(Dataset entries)
——

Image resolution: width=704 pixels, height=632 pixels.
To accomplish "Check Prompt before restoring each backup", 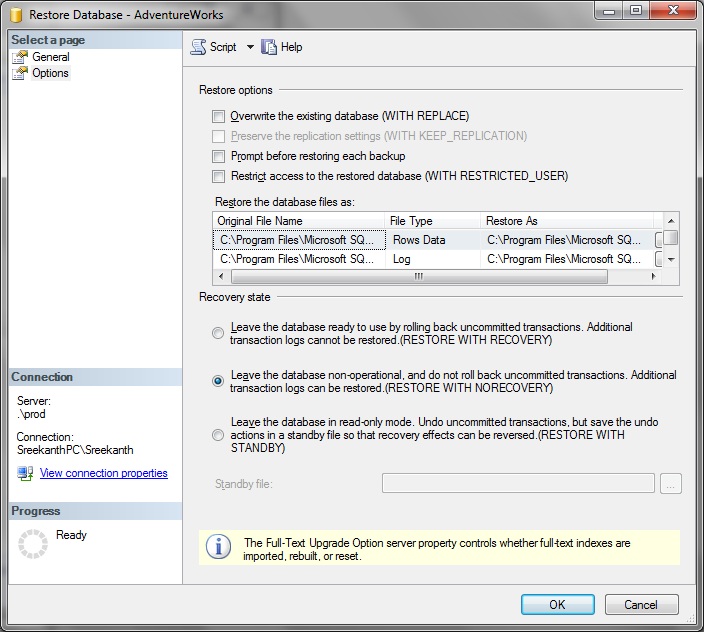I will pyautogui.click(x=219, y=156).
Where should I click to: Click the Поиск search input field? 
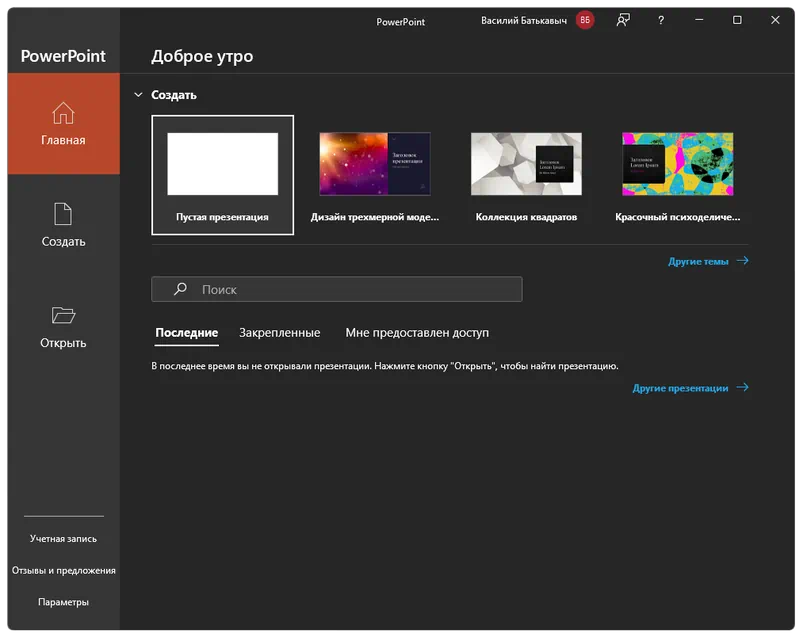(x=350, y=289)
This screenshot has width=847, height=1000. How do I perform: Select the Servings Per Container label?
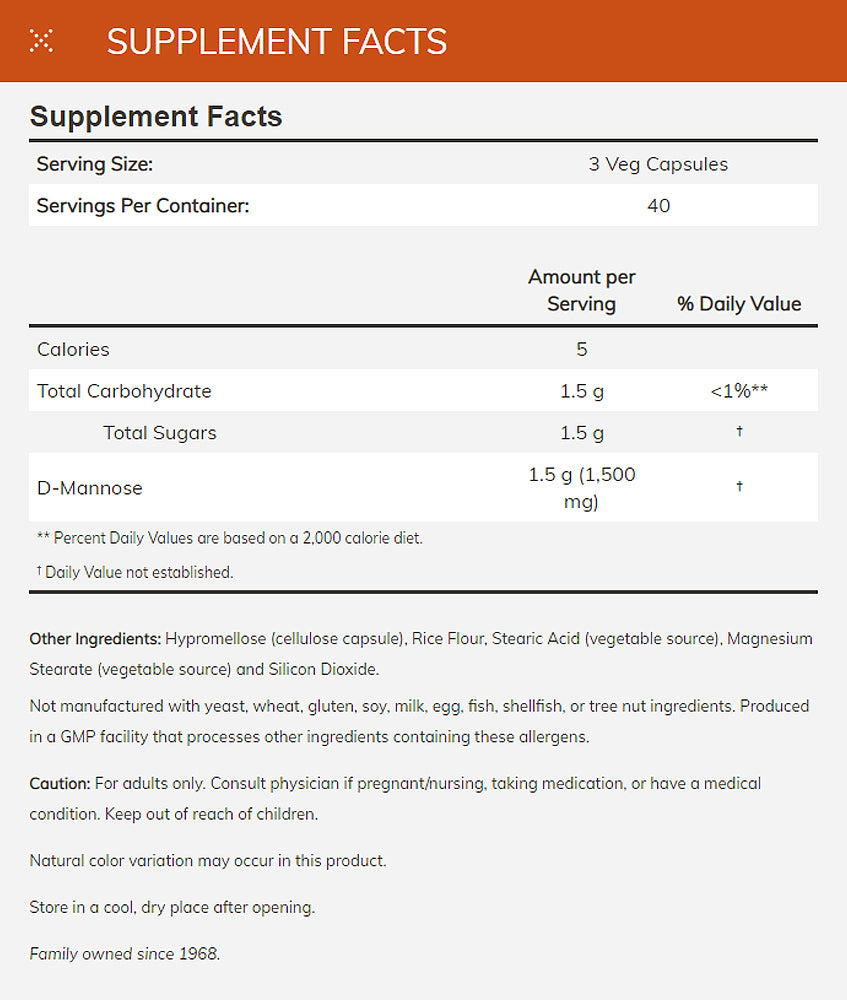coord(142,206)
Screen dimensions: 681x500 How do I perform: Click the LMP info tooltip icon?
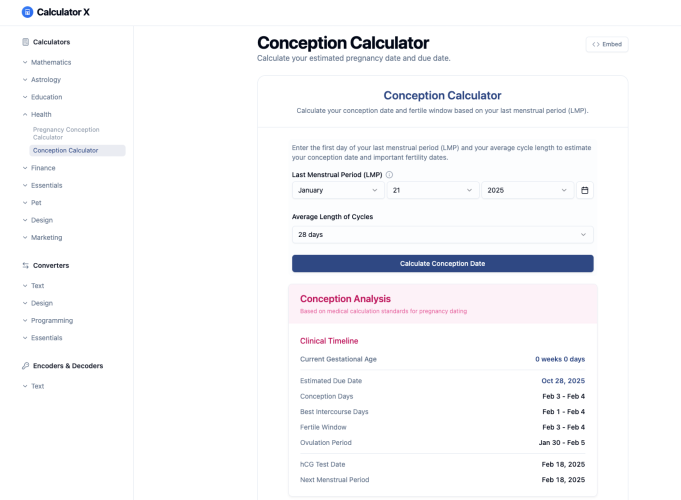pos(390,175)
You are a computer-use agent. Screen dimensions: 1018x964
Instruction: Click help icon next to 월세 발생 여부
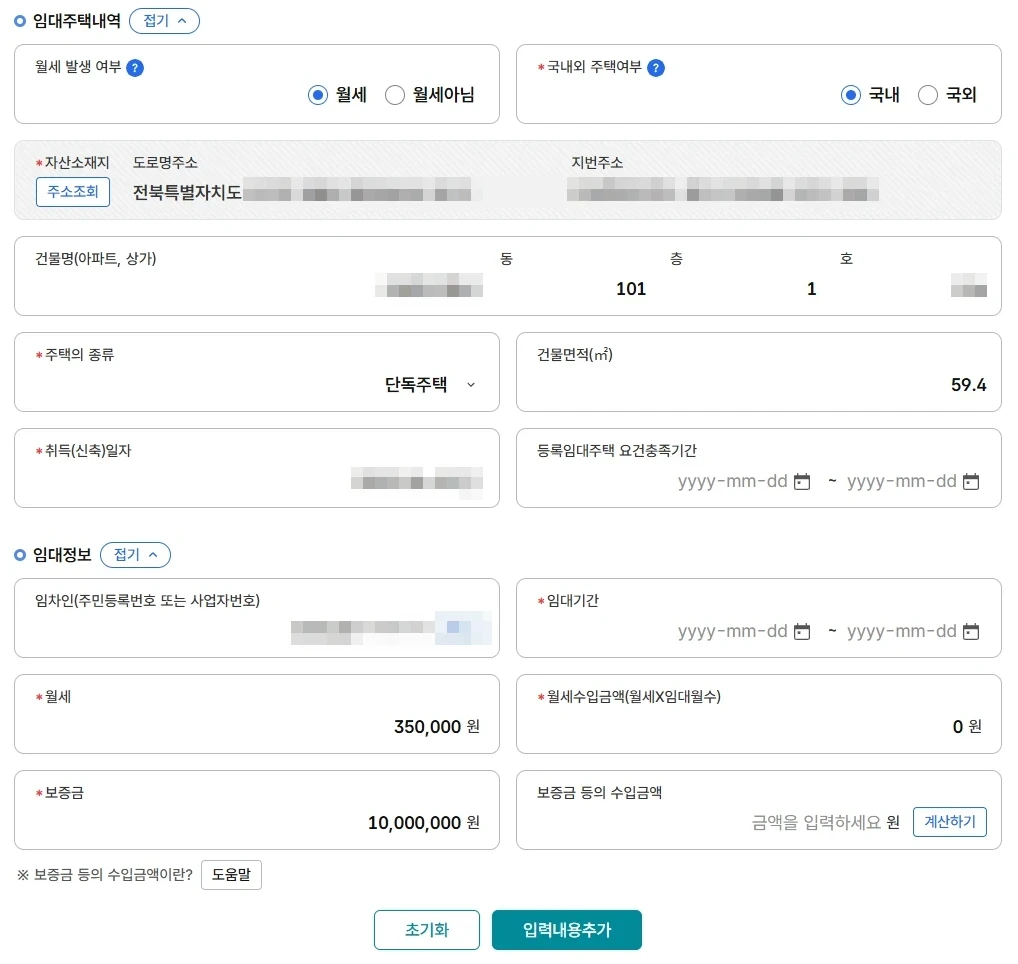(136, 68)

——

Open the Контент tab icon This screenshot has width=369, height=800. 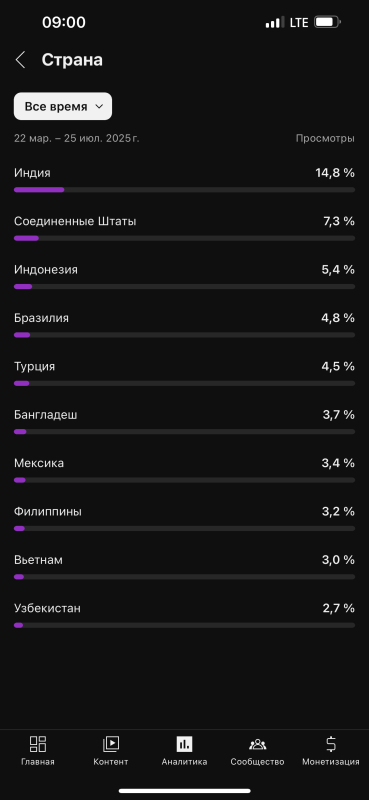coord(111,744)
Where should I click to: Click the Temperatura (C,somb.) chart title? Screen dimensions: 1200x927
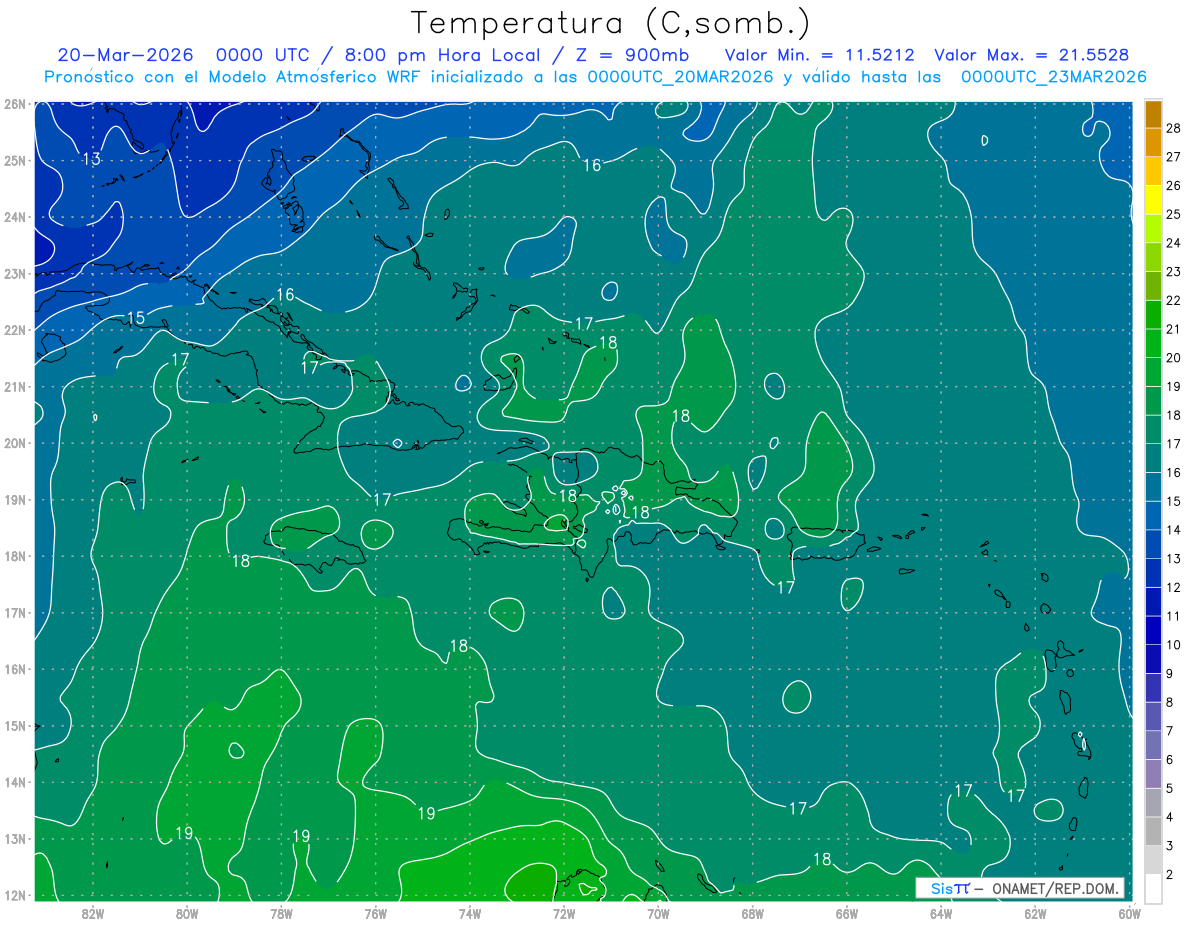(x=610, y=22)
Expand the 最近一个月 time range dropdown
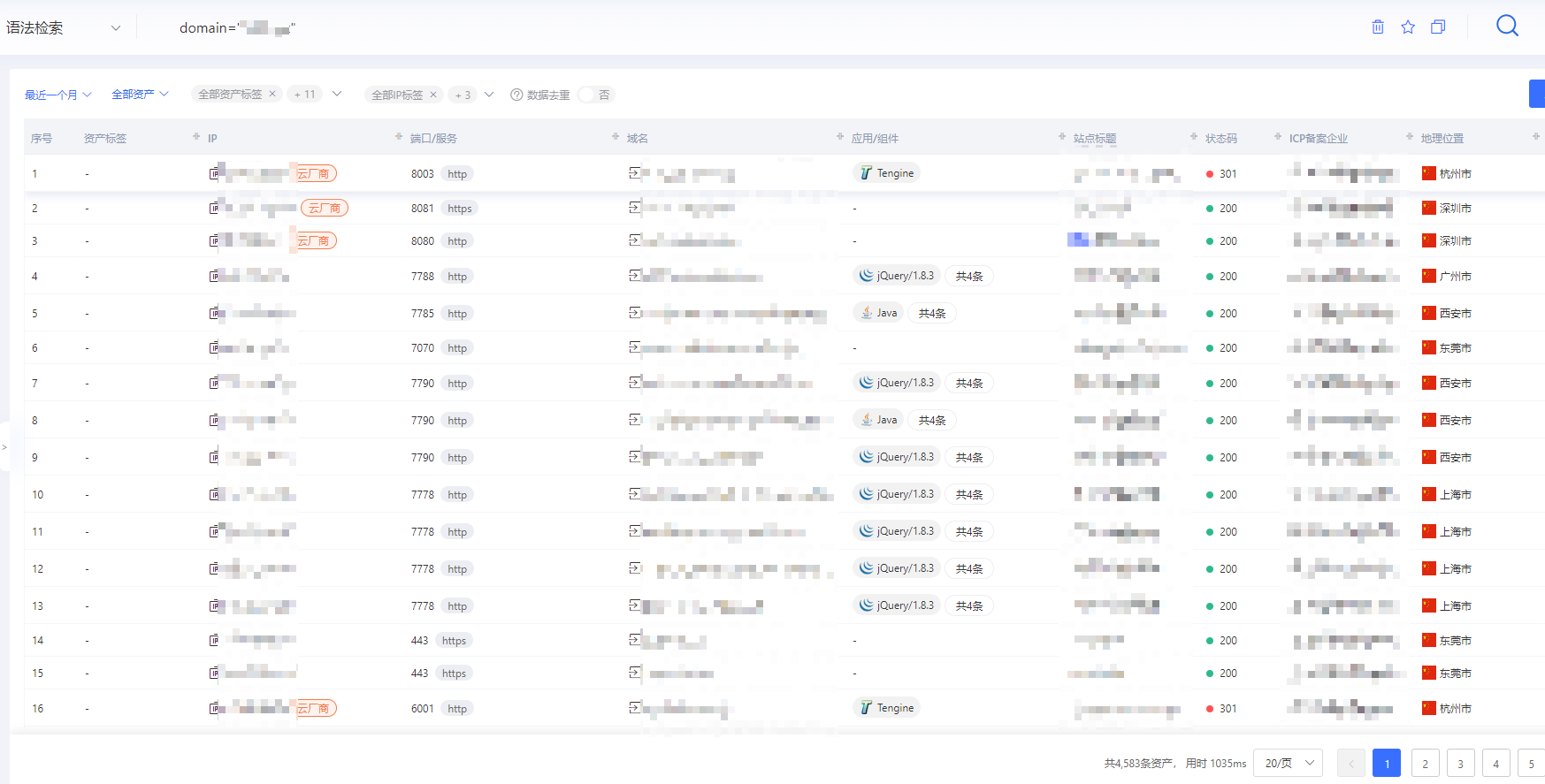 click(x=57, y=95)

——

§ **Problem to work on**
Only one stretch of the data is wanted: write out exactly the lines from the one holding "This screenshot has width=847, height=1000." through the one holding "You are a computer-use", both included, without the pictures.

§ **Answer to the problem**
This screenshot has width=847, height=1000. How do I perform: Select the Servings Per Container label?
coord(142,206)
Screen dimensions: 681x500 How do I perform: Click the LMP info tooltip icon?
pos(390,175)
You are a computer-use agent. Screen dimensions: 1018x964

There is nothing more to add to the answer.